#### Instructions to follow:
The answer should be one number, the count of lines in the data with "Uncheck".

#### Records for the exercise:
= = = = =
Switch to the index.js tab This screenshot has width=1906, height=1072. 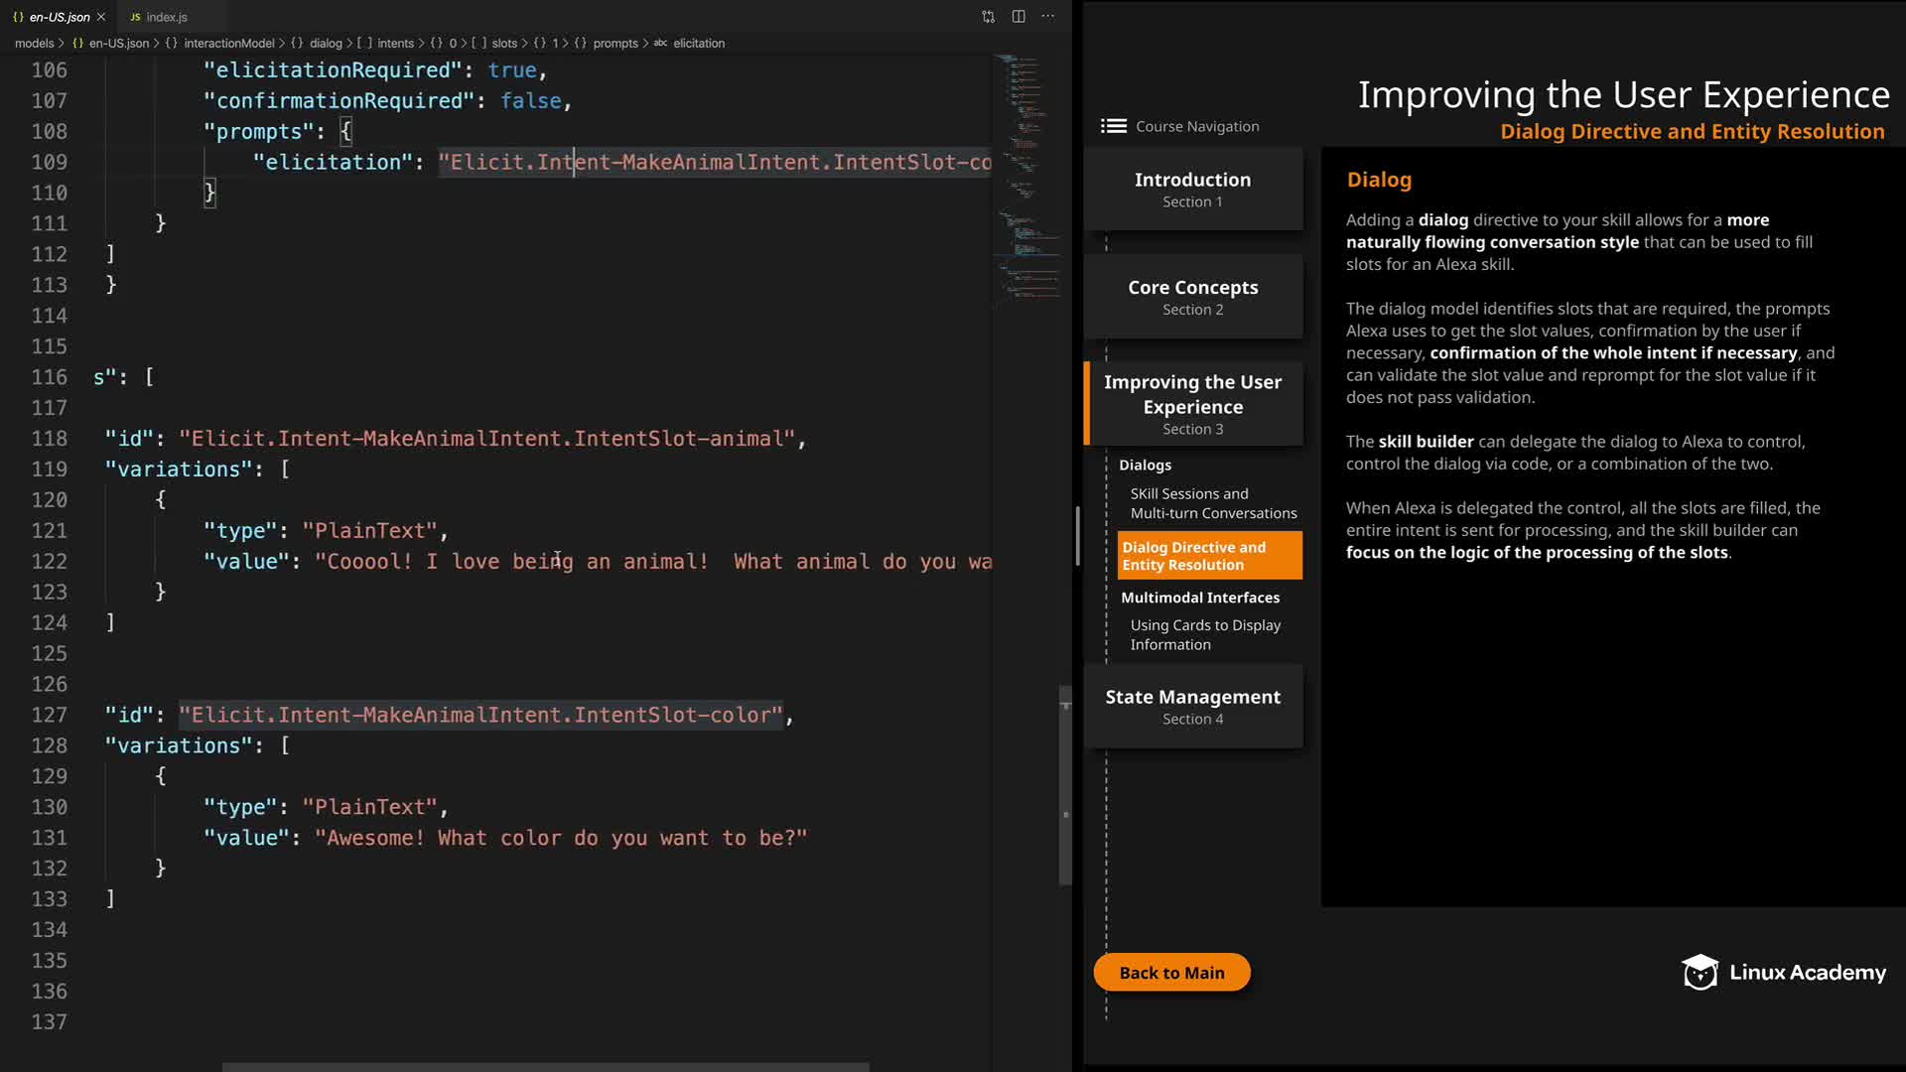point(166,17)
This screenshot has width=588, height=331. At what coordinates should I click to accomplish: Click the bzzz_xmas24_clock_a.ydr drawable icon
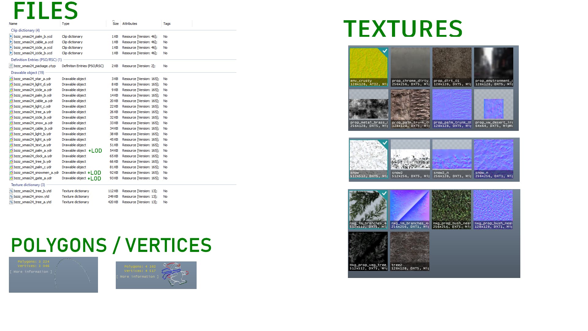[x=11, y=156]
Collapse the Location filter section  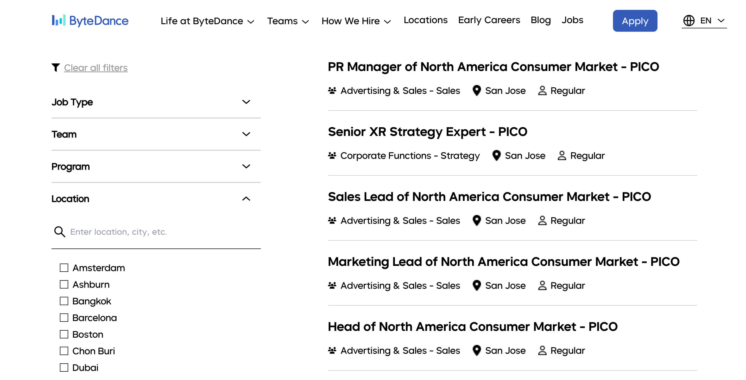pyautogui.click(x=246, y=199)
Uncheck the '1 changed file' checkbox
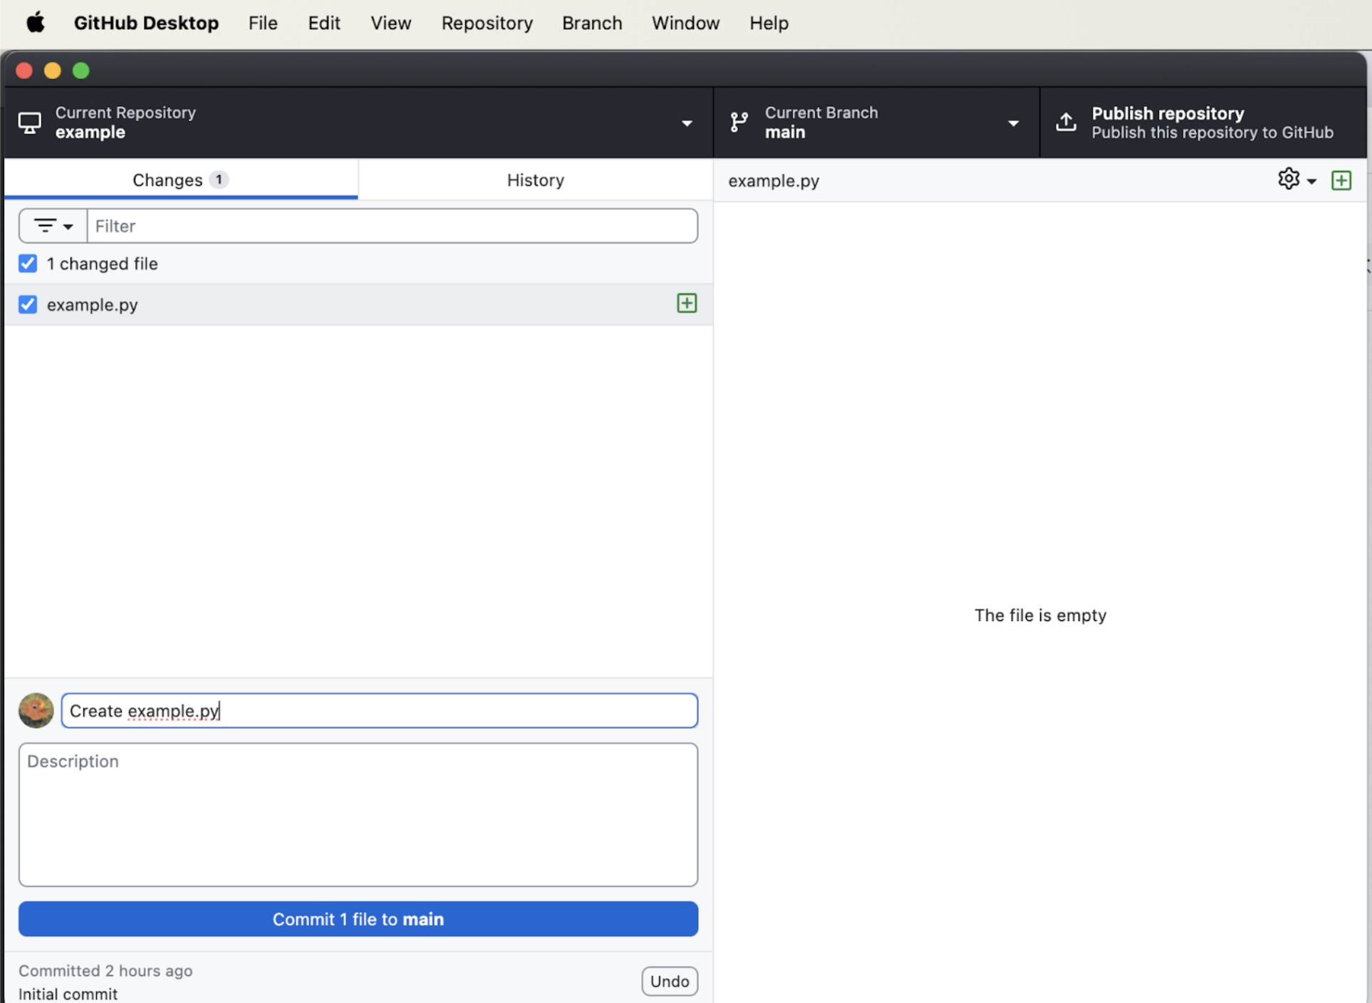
= = = = =
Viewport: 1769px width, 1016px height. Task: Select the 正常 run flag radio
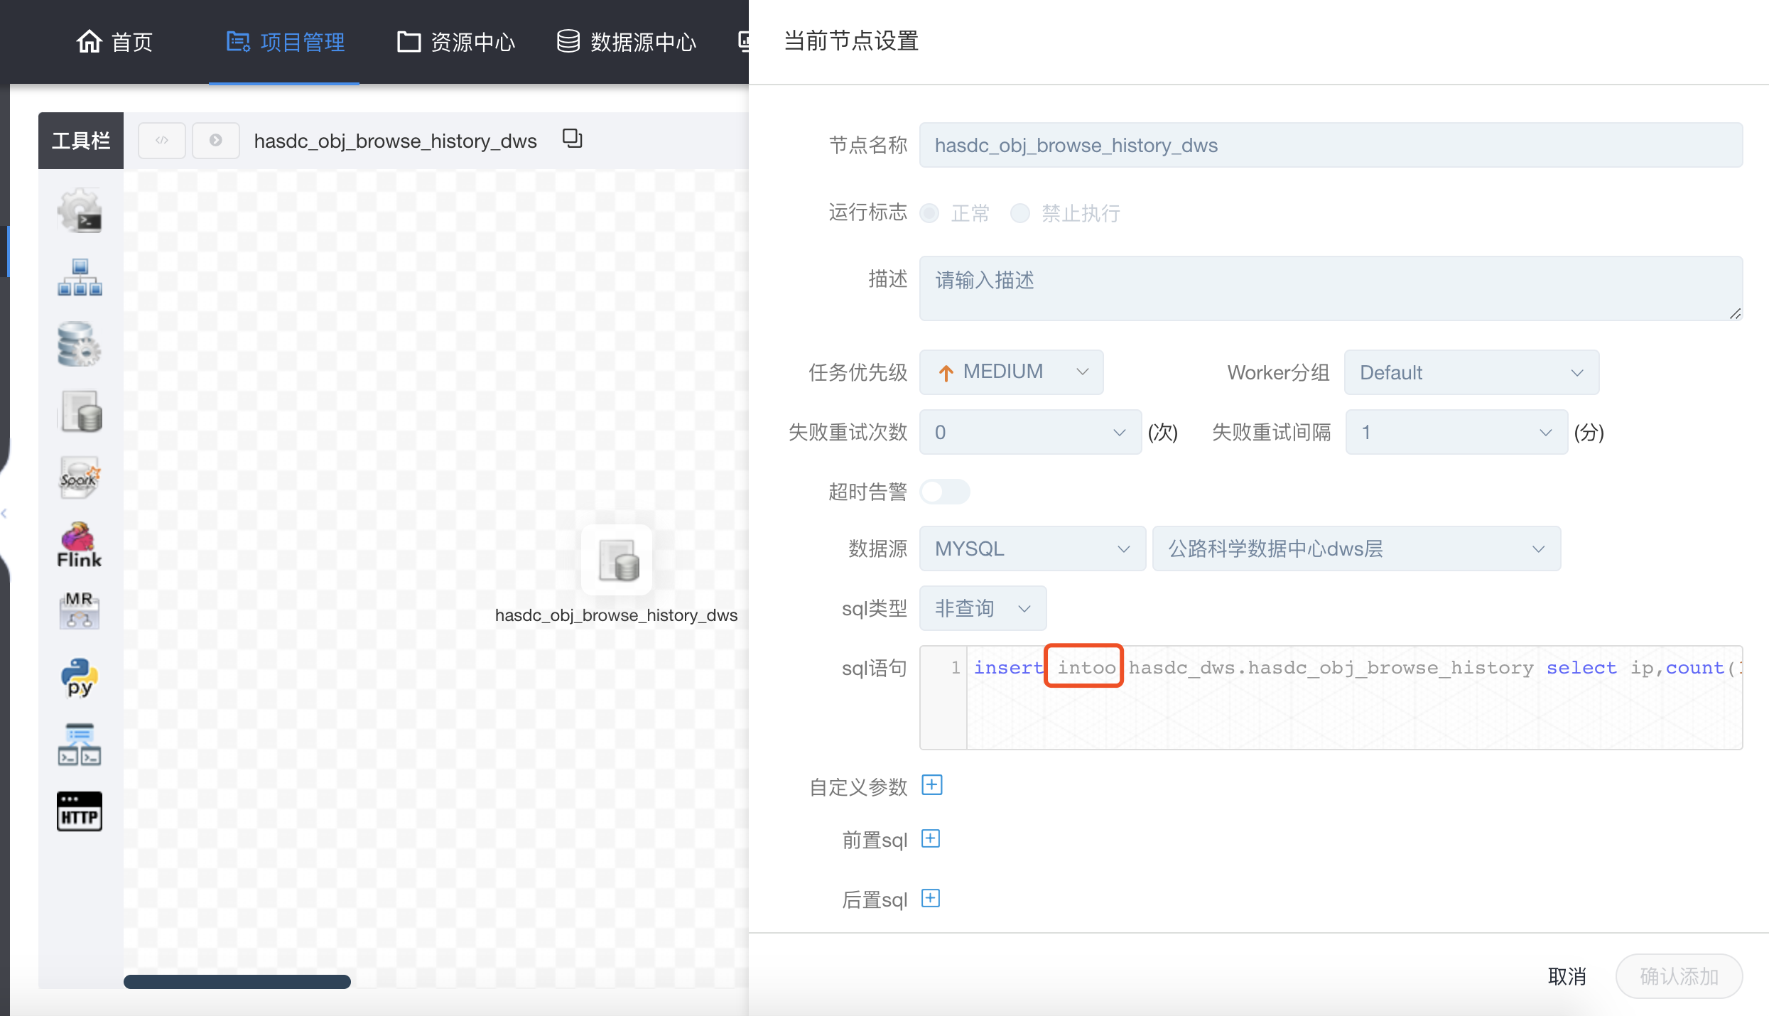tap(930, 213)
= = = = =
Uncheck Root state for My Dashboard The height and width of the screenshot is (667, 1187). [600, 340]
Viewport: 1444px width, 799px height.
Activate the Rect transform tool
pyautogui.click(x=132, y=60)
= = = = =
#### Solution to this problem:
2